第3章 THE ORIGIN OF NATURAL RIGHT 自然正当的起源

<A Student's Guide to Political Philosophy>
一览 译
Cicero, the Roman philosopher and orator (106-43 B.C.), said that Socrates was the first to call philosophy down from heaven, place it in cities and homes, and compel it to inquire about life and morals as well as good things and bad. Here is a precise beginning, together with a definition, of political philosophy. Political philosophy begins with Socrates (470-399 B.C.), who for some reason wrote nothing himself but allowed his life and speeches to be recorded in dialogue written by his students Plato (c. 427-347 B.C.) and Xenophon (c. 430-c.350 B.C). Philosophy began before political philosophy; before Socrates there were pre-Socratic philosopher, as they are now known. They studied nature (in Greek, physis) and left political and moral matters to professional debaters known as Sophists, who taught rhetoric. One of the Sophists, Gorgias, is portrayed in Plato’s dialogue of that name. The rhetoricians taught students to argue both sides of any question, regardless of justice. They assumed, like the pre-Socratic philosophers, that justice is a matter of law or custom (nomos), that it has no definition of its own but only reflects the dominating will of a master or ruler.
【12】西塞罗(公元前106-43年),古罗马哲学家和演说家,说过,苏格拉底第一个将哲学从天上召唤下来,使立足于城邦和家庭,还迫使它审视生命、道德以及善恶之事。这是政治哲学的确切开端,也是其定义。政治哲学始于苏格拉底(公元前470-399年),因某些原因他自己没有写作任何东西,但允许他的学生柏拉图(公元前427-347年)和色诺芬(公元前430-350年)在对话中记录他的一生和言说。如现今所知的,哲学早在政治哲学之先已出现,在苏格拉底之先亦有前苏格拉底哲人。他们研究自然(希腊语physis),而留下政治和道德问题给职业的辩论家,即那些教授修辞术的智术师。高尔吉亚,智术师中的一个,被描绘进了以其名字命名的柏拉图的对话。这些雄辩家教导学生站在任何问题的双方中争论,无需顾虑正义。他们像前苏格拉底哲人一样假定,正义是法律或习俗(希腊语nomos)之事,它没有自身的定义,但只反映主人或统治者的支配意志。
Socrates did not accept this assumption. He suggested that questions of justice, like those of physics, might admit of answers that are not relative to time or place but are always and everywhere the same. Justice would then not be a matter of convention or nomos, but rather of nature or physis; there would be a natural justice or natural right. 【Socrates did not lay it down as truth that there was such a thing】. His way was to ask innocent questions such as “What is justice?” The form of the question, What is X? assume that X has a constant and unchanging essence. Yet justice does seem to vary over time and space, as the relativists of ancient times, as well as those of today, say.

## Exercise instructions
• A. Check each statement against the excerpt on the origin of natural right. Answer yes or no for each, and quote the words that settle it. (i) Socrates wrote his own dialogues. (ii) The pre-Socratic philosophers studied nature. (iii) Socrates declared it a truth that natural right exists.
• B. From the excerpt on natural right, extract the passage starting with "Socrates did not accept" and going on through "of today, say.", copying it word for word.

## Records supplied
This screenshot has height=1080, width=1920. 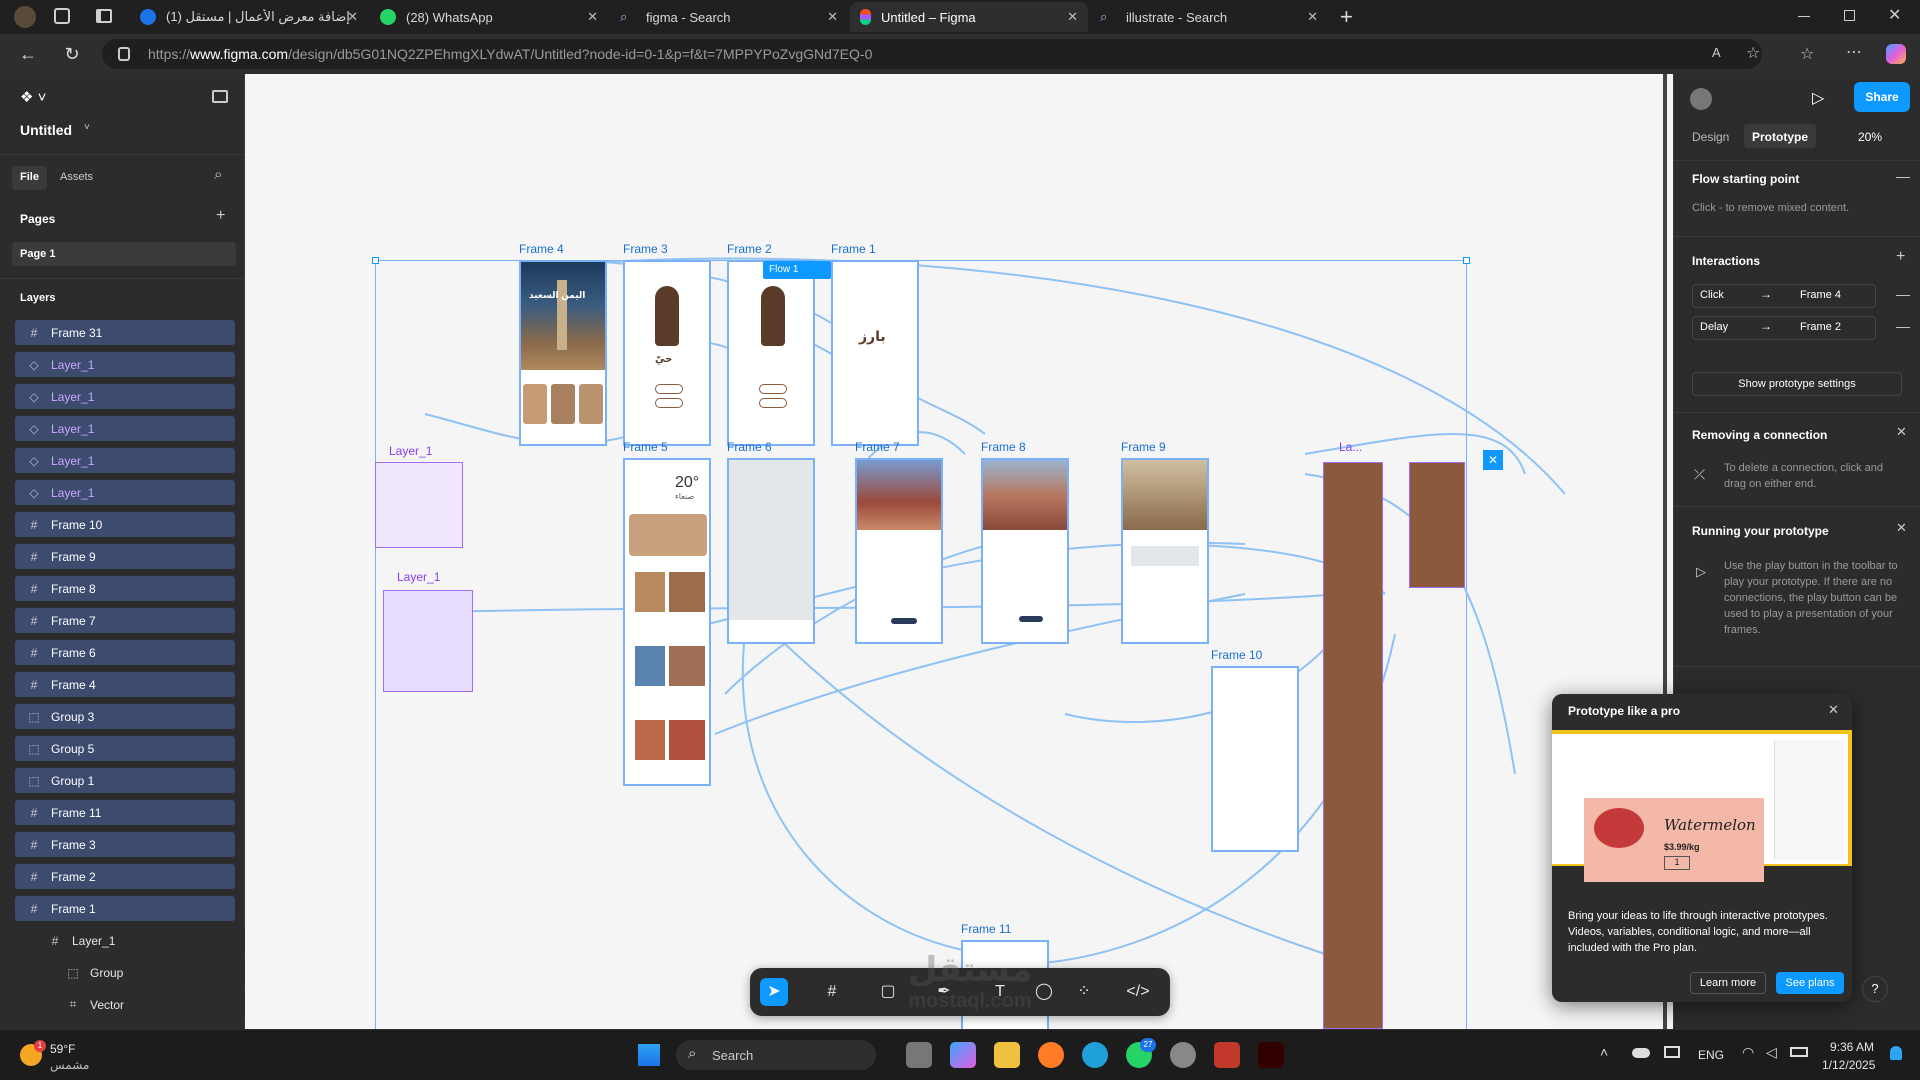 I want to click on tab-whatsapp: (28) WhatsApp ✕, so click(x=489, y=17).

* * *

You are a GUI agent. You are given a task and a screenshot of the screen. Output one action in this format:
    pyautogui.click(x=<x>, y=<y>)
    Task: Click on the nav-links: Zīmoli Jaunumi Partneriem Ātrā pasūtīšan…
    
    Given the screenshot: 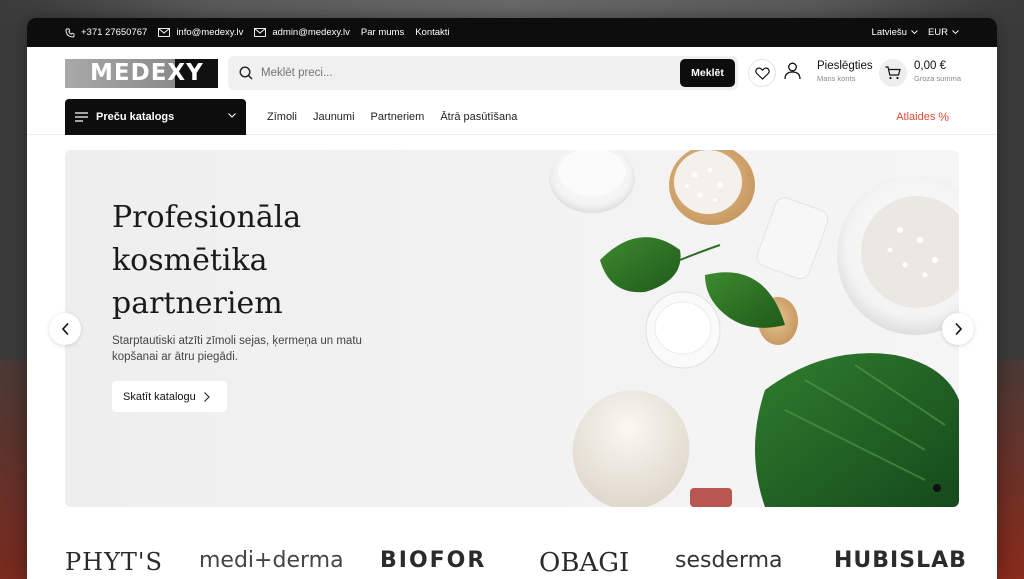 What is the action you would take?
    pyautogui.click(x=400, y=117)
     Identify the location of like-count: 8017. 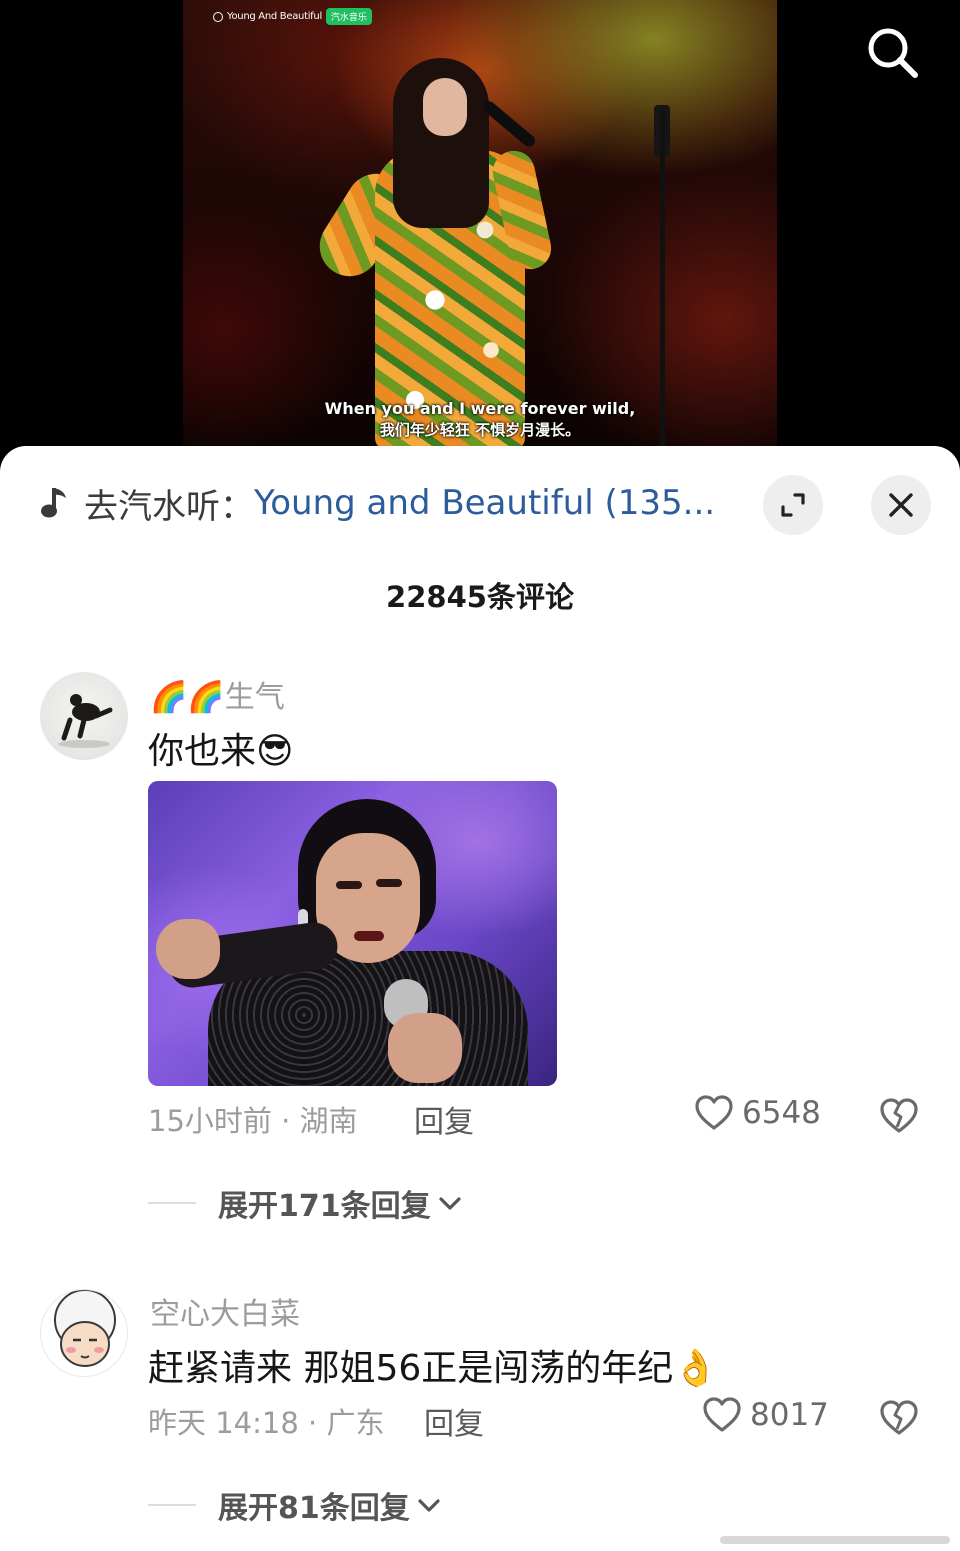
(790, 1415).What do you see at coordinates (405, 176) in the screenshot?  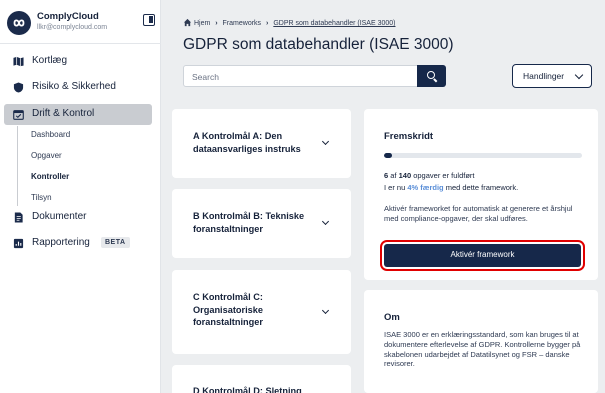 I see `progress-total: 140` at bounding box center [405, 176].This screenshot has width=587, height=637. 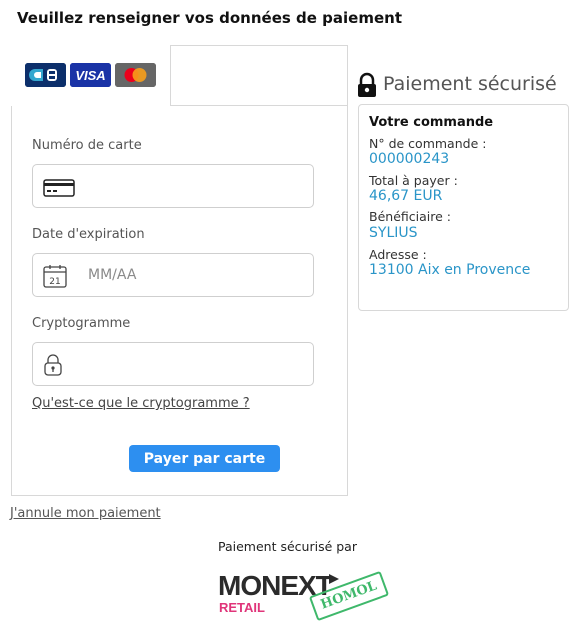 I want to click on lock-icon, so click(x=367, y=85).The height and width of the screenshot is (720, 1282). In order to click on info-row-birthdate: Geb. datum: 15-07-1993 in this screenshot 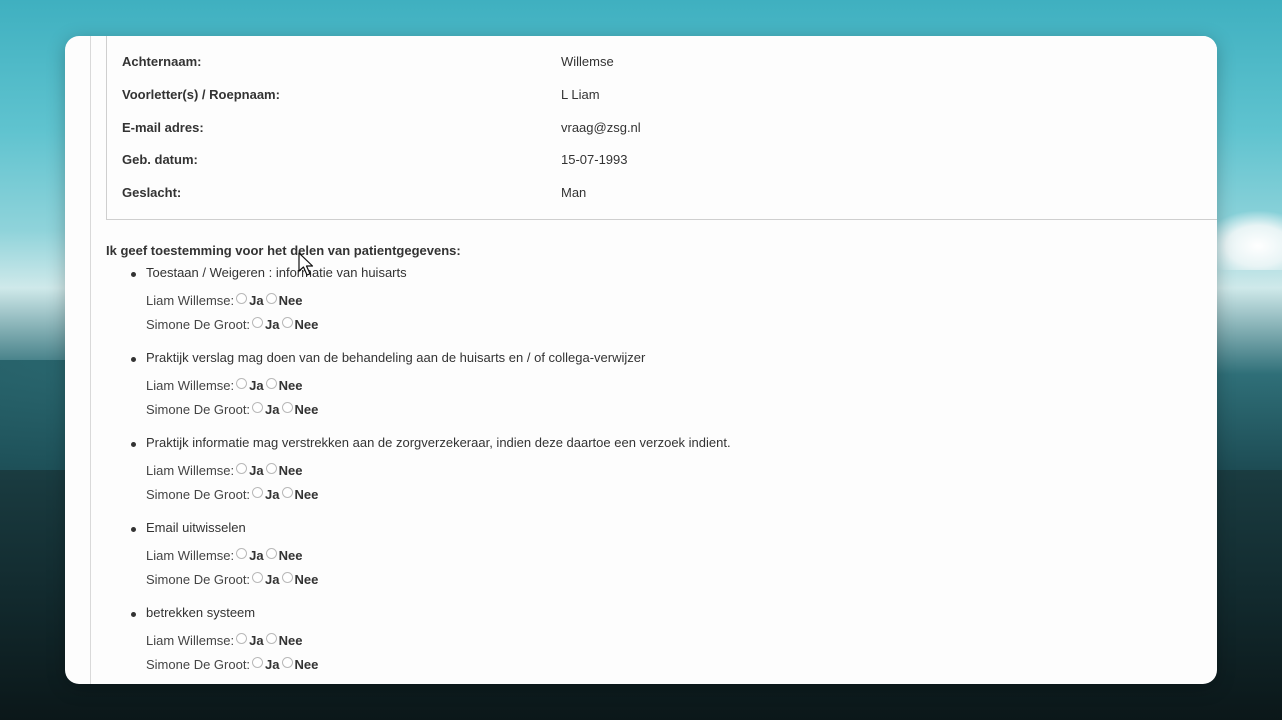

...

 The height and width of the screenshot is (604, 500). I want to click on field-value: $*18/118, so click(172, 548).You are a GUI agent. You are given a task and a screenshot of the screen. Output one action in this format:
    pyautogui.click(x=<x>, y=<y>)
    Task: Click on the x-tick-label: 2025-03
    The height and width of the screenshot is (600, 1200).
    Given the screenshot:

## Task-by-task solutions
• A.
(i) No: "who for some reason wrote nothing himself"
(ii) Yes: "They studied nature (in Greek, physis)"
(iii) No: "Socrates did not lay it down as truth that there was such a thing"

• B.
Socrates did not accept this assumption. He suggested that questions of justice, like those of physics, might admit of answers that are not relative to time or place but are always and everywhere the same. Justice would then not be a matter of convention or nomos, but rather of nature or physis; there would be a natural justice or natural right. 【Socrates did not lay it down as truth that there was such a thing】. His way was to ask innocent questions such as “What is justice?” The form of the question, What is X? assume that X has a constant and unchanging essence. Yet justice does seem to vary over time and space, as the relativists of ancient times, as well as those of today, say.